■ TASK REQUIREMENTS: Write the next part of the forum discussion about the US calling out China on human rights, picking up after its final comment.

■ EXERCISE PASSAGE:
——

My hope is the US' next president will be one that cares deeply about civil rights and will start calling China out in the future, as its human rights abuses inevitably increase under a dictator with all-seeing surveillance eyes.

What are some of these violations in your view that China should be called out on?

EDIT: Removal of previous question since posters have interpreted it as trolling (though I assure you, it was not).

> Does the US really have any right to be calling out any country for human right violations?

Yes, yes it does. You don't have to be a saint to point out bad behavior.

> Yes, yes it does. You don't have to be a saint to point out bad behavior.

Sure, but no one is making that claim.

Then I wonder, what is your claim?
I am not making any claim. I just asked a question. Not everything is a debate, you know.
Your first question does take a rhetorical position. It effectively makes a claim, by the wording of the question.

Your second question suggests that one should recap decades of human rights abuses.

Finally, by stating "Not everything is a battle, you know", you seek to make it a battle when no one else is.

This is all classic troll behavior.

It could be due to a shift in power. The US isn't the only game in town now.
The pot calling the kettle black? Aside from that, we share the hope for a US president who cares deeply about human rights!
> its president praises China's new permanent president for being so brave to do that.

I believe that was said in jest during a speech at a charity dinner.

The event was described as a political fundraiser for Republican donors in all the reports I've seen, not a charity event.[NR, CNN]

The part about having a President for Life in the US was definitely presented as a joke, though Trump's admiration of "strong" leaders has been a recurring sentiment.[The Atlantic]

[NR]: https://www.nationalreview.com/2018/03/donald-trump-xi-jinpi...

[CNN]: https://www.cnn.com/2018/03/03/politics/trump-maralago-remar...

[The Atlantic]: https://www.theatlantic.com/amp/article/554810/

Let's not have yet another generic political/national argument. They're all repeats of the same few basic patterns. That makes them predictable and therefore uninteresting in HN's sense: https://news.ycombinator.com/newsguidelines.html. Plus they almost all turn into flamewars.

Good HN discussions on large, divisive topics are not generic but specific, and engage with the actual content of an article. More on this if anyone wants it: https://hn.algolia.com/?sort=byDate&dateRange=all&type=comme...

——

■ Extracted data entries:

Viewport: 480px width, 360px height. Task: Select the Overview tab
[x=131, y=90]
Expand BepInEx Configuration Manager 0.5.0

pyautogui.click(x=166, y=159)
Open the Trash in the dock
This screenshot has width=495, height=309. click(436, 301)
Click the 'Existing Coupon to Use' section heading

——

■ ANSWER TO THIS EXERCISE:
"Now the US has gotten to the point where its president praises China's new permanent president for being so brave to do that."

Trump really seems to have a hard on for wannabe dictators like Erdogan, Putin and now the Chinese guy. Hard to understand.

I just realized this the other day.

You'll hear qualms about trade unfairness and the occasional blatant copyright/knockoff culture, but hardly ever any mention of human rights.

Political tangents aside, it will be interesting to see how this race unfolds as the next recession winds up (which is inevitable, really).

The seemingly limitless amount of capital, technological, human and otherwise has led to this arms race of sort, but will both countries be able to focus on this if there's a significant crisis? How much of this stuff is just a bubble?

A good point. Conversely, central banks and governments fight recessions with expansionary monetary policy. Thus, as a recession hits government may reduce the cost of capital to VCs, and improve R+D (at least in defense spending and government research).
That could happen, but it is likely there will be a significant contraction in VC funding at least initially in the event of a recession.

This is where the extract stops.